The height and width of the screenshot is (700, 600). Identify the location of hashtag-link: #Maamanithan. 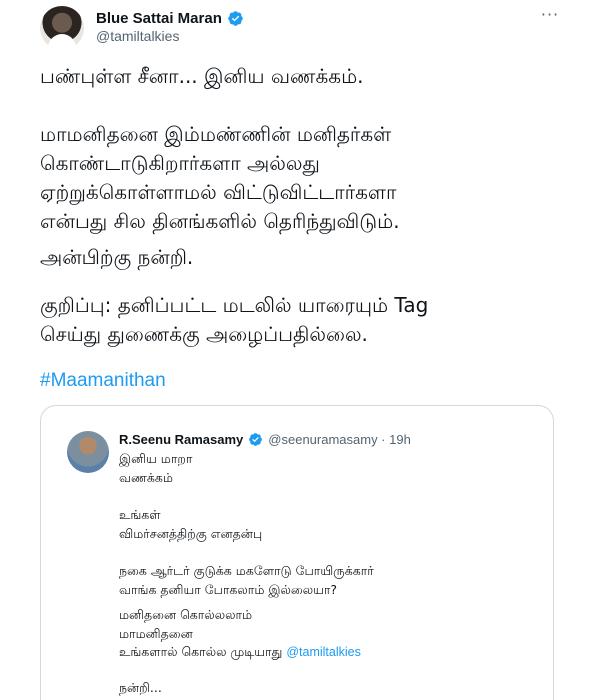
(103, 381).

==

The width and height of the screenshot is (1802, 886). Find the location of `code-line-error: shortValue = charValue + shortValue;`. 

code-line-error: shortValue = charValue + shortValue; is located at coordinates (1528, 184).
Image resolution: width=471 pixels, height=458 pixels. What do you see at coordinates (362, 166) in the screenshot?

● **Problem details**:
Repeat the records starting with the line that contains "The height and" and going on through the line that contains "(103, 381).", replacing "screenshot" with "screen capture" and changing nothing else. Leave the pictures out of your answer.

● **Result for this task**:
The height and width of the screen capture is (700, 600). Identify the location of hashtag-link: #Maamanithan. 
(103, 381).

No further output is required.